Ask HN: Why is it so important to have a cofounder? - mcrittenden

I'm relatively new to this, but I keep seeing people say that you need a cofounder and that almost no startups are successful with only a single founder.<p>Why is this so? I can see why it might be so for funded startups (since investors might take you more seriously if you have a cofounder), but does it also apply to bootstrapped startups? Should I really be worried if I'm planning on bootstrapping a startup with no cofounder?
======
david927
You'll hear, "Because otherwise it's too hard." While there's some truth to
that, it's hardly the real reason. The real reason is the reason that there is
a lucrative industry for poetry contests: author's bias.
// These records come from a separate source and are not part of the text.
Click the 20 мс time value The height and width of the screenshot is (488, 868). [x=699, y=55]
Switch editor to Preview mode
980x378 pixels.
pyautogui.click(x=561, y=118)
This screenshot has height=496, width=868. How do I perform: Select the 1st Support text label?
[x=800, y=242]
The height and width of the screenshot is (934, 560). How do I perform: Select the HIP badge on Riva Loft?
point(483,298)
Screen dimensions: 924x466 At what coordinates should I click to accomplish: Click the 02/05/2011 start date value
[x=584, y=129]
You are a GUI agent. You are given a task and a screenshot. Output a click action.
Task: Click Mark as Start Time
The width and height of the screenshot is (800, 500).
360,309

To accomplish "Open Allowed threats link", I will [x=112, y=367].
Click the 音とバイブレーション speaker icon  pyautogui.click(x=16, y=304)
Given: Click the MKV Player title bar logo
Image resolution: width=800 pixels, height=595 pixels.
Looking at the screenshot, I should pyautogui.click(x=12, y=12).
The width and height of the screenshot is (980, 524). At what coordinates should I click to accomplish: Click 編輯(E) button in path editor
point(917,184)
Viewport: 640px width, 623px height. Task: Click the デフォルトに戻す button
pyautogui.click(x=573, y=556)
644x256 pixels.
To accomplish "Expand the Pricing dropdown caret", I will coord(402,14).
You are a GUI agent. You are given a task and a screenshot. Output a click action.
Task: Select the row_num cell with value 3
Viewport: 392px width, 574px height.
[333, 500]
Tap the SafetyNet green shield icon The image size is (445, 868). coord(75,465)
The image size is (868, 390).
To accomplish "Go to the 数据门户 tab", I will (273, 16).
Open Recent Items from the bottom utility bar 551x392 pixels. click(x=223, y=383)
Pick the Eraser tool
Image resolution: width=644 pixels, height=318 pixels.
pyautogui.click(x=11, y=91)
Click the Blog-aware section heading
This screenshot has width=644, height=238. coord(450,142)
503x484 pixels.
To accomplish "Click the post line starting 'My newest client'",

Everyone thinks their
poetry is good. Ask any startup founder to rate their idea, and they'll rank
it in the top 10% of ideas. Which means 90% of us are delusional. (We'd have
to be, to do what we do.)

A cofounder doesn't have to have equity or work on the project. They are the
person you know who will be brutally honest with you. They have to have the
ability to say, "This feature you love is stupid," and have you spend time
deeply considering it. They take "you" and your author's bias (as much as
possible) out of the startup.

And that's key, because if it works for you is irrelevant. It has to work for
your market. No one, ESPECIALLY YOU, can say if that will be so. The best is
where you can have the market itself give you feedback, but they are mostly
incapable of enunciating what they truly want. So you have to guess. And when
you do that, you need someone to help you winnow the chaff of what you like
from the grain of what your market wants and needs.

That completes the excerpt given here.